TASK DETAILS:
In the items below, from the line containing "Image resolution: width=630" through the end of the items, switch every "Image resolution" to "Screenshot size" and reproduce those lines with nothing else changed.

[A block of data]
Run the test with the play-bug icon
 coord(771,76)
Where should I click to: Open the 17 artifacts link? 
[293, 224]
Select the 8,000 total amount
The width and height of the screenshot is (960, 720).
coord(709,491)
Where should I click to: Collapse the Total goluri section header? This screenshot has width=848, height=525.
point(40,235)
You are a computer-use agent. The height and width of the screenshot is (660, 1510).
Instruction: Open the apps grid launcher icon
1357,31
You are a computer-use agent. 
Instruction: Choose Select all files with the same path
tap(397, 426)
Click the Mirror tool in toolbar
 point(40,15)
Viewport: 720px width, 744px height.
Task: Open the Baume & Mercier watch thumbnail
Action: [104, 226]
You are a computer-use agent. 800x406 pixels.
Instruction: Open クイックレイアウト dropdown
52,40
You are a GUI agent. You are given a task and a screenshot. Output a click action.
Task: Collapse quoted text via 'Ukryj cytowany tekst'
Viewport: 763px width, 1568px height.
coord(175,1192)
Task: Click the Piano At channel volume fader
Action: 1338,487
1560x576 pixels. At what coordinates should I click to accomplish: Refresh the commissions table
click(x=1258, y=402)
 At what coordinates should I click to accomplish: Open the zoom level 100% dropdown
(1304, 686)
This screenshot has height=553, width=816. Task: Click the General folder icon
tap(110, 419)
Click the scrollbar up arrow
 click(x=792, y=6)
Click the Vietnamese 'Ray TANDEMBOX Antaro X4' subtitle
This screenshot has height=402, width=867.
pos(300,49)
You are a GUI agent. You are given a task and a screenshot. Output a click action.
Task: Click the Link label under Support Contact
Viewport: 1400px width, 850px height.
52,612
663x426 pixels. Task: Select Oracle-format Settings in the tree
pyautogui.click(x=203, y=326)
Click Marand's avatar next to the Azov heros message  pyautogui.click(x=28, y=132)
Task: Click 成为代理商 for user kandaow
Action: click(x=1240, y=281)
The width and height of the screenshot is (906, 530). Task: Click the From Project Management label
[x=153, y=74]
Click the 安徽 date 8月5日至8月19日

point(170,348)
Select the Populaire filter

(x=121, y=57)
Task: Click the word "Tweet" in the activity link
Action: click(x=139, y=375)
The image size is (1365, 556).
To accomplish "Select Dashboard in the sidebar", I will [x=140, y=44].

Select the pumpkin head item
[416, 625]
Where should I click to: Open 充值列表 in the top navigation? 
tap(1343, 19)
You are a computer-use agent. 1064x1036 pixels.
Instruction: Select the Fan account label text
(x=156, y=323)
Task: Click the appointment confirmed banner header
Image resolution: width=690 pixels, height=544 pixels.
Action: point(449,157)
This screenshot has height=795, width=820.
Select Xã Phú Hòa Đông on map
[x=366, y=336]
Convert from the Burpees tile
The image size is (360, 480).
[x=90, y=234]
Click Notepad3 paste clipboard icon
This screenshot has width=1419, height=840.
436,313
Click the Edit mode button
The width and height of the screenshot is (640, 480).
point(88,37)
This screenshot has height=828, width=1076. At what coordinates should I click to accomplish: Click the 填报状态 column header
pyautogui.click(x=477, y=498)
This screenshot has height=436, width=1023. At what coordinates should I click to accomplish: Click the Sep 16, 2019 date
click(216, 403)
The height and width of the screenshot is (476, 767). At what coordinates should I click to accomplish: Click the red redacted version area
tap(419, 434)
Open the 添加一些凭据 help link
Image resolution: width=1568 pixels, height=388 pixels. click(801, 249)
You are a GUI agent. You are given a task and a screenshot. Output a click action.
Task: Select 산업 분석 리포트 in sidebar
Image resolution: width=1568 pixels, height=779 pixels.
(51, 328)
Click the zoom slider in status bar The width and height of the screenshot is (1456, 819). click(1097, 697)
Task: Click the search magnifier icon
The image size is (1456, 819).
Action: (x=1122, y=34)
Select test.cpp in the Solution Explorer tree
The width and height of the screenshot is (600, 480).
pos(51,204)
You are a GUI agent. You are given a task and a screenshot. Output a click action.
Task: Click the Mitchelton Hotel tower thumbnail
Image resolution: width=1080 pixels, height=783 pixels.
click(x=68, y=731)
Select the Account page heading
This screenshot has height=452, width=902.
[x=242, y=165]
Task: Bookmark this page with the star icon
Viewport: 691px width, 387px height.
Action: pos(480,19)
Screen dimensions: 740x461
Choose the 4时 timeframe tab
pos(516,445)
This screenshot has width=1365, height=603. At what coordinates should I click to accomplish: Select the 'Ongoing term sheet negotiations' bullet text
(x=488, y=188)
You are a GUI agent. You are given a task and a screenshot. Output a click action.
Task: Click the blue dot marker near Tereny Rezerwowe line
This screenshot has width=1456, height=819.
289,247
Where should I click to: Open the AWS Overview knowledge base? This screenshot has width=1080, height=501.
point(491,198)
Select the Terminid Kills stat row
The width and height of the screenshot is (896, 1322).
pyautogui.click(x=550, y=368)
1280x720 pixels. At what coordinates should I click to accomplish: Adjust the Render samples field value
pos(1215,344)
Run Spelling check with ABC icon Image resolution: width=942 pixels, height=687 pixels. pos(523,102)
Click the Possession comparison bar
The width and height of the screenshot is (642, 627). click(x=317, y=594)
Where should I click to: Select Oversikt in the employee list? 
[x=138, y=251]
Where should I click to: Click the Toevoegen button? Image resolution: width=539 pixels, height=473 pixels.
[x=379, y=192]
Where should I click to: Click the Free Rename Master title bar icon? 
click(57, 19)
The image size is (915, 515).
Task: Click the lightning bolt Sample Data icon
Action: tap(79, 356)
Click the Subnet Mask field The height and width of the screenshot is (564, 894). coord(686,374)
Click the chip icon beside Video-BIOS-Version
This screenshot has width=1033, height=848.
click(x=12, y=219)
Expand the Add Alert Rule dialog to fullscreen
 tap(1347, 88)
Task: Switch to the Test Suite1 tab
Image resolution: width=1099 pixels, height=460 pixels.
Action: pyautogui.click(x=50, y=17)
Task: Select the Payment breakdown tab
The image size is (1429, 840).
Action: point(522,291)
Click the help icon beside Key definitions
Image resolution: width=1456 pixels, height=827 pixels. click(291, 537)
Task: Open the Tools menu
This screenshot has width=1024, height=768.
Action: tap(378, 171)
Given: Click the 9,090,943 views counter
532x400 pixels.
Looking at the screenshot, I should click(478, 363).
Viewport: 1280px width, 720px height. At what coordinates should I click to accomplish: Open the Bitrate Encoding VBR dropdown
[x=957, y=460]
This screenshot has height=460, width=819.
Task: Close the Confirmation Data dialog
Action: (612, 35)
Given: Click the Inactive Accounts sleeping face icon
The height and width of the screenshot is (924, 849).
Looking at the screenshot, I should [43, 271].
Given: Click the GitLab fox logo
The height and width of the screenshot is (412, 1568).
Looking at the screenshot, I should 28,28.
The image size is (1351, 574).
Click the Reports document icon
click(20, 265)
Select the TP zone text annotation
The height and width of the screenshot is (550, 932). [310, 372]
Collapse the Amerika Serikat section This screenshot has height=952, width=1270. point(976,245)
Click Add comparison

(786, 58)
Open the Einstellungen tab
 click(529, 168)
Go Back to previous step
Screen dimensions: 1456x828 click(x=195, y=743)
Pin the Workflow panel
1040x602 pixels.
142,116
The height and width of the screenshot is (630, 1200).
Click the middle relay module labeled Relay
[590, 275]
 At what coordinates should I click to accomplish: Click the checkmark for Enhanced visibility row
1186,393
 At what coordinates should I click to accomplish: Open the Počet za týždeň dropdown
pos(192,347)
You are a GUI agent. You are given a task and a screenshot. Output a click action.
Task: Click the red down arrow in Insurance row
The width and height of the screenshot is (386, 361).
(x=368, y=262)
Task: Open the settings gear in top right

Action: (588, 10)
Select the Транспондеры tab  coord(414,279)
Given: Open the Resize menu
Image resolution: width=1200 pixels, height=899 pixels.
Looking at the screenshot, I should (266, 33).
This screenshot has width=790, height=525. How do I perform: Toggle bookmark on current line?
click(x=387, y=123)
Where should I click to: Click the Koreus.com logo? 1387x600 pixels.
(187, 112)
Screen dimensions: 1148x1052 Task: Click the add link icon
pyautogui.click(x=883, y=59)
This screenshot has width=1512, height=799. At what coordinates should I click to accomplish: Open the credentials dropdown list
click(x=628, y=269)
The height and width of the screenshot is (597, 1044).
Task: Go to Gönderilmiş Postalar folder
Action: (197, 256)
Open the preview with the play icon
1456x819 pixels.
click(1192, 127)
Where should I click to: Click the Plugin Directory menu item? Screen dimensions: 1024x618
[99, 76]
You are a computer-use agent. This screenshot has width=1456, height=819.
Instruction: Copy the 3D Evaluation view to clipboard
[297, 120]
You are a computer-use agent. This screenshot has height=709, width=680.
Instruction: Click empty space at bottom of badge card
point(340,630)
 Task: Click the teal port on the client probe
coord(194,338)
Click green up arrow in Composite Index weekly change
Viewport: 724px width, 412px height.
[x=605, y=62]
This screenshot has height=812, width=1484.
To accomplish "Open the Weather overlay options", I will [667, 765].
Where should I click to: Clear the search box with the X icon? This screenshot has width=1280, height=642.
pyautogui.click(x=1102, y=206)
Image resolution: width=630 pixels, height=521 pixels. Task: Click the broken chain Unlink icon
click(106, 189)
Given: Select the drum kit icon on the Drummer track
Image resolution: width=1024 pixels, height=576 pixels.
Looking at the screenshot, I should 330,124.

COMPLETE RESPONSE:
Screenshot size: width=630 pixels, height=521 pixels. Task: Click the broken chain Unlink icon
click(106, 189)
Given: Select the drum kit icon on the Drummer track
Screenshot size: width=1024 pixels, height=576 pixels.
Looking at the screenshot, I should 330,124.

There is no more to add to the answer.